Preços mundiais de alimentos caem em maio mas ainda estão perto de pico em três anos, diz FAO
Os preços mundiais dos alimentos caíram em maio em relação ao nível revisado de abril, com os preços dos óleos vegetais recuando pela primeira vez este ano, enquanto os cereais e o açúcar subiram, informou a Organização das Nações Unidas para Agricultura e Alimentação nesta sexta-feira.
O Índice de Preços de Alimentos da FAO, que mede as mudanças em uma cesta de commodities alimentares comercializadas globalmente, atingiu uma média de 130,8 pontos em maio, 0,2% abaixo do nível revisado de abril de 131,0, mas 2,9% acima do ano anterior.
Apesar da pequena correção para baixo dos dados de abril, o índice permaneceu próximo de seu nível mais alto desde janeiro de 2023 e 18,4% abaixo de seu pico em março de 2022.
Os preços dos cereais subiram mais de 2,6% no mês, com o trigo em alta pelo quarto mês consecutivo devido às perspectivas menores de colheita para exportação, inclusive nos Estados Unidos, e aos custos mais altos de combustível e fertilizantes ligados ao conflito com o Irã.
Os preços do milho também foram sustentados por uma demanda de importação mais forte e por uma oferta mais restrita no Brasil e nos EUA, segundo a agência.
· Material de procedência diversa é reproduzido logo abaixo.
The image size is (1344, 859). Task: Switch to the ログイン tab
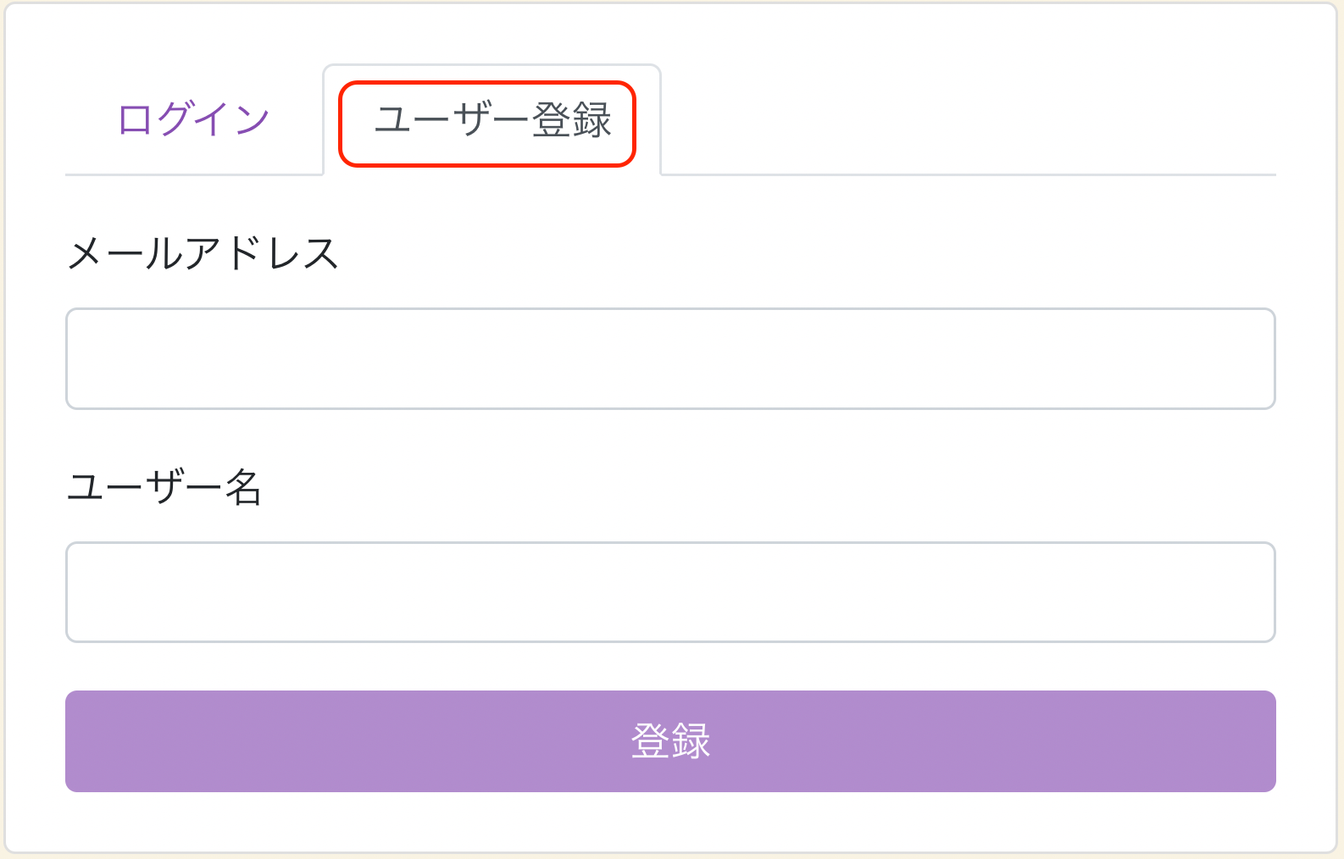[193, 120]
Em contraste, os preços dos óleos vegetais caíram 4,6% em relação ao mês anterior, primeira queda mensal este ano, já que os preços mais baixos dos óleos de palma e de soja superaram os ganhos dos óleos de colza e de girassol. Depois de subir por cinco meses consecutivos, os preços internacionais do óleo de palma caíram, refletindo as expectativas de uma demanda global de importação mais fraca e incerteza nos mercados de petróleo bruto.
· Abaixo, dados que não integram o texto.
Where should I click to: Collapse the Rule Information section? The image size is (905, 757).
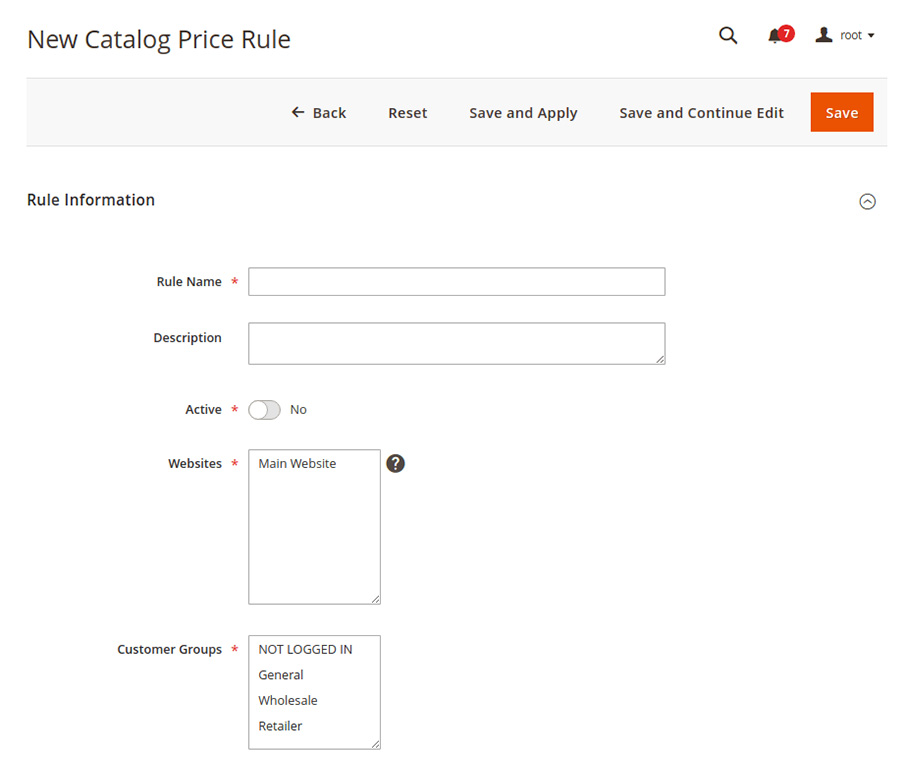(868, 201)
Os preços dos óleos vegetais, em média, ainda estavam mais de 20% acima do ano passado, já que os custos elevados de energia após o fechamento efetivo do Estreito de Ormuz aumentaram a demanda por biocombustíveis feitos com materiais orgânicos, como plantas ricas em óleo.
Os preços do açúcar tiveram alta de 7,5% em relação ao mês anterior, para 95,1 pontos, mas permaneceram 13,1% abaixo do nível de um ano atrás. O aumento foi impulsionado principalmente por preocupações com a previsão de um aperto na oferta global de açúcar nos próximos meses.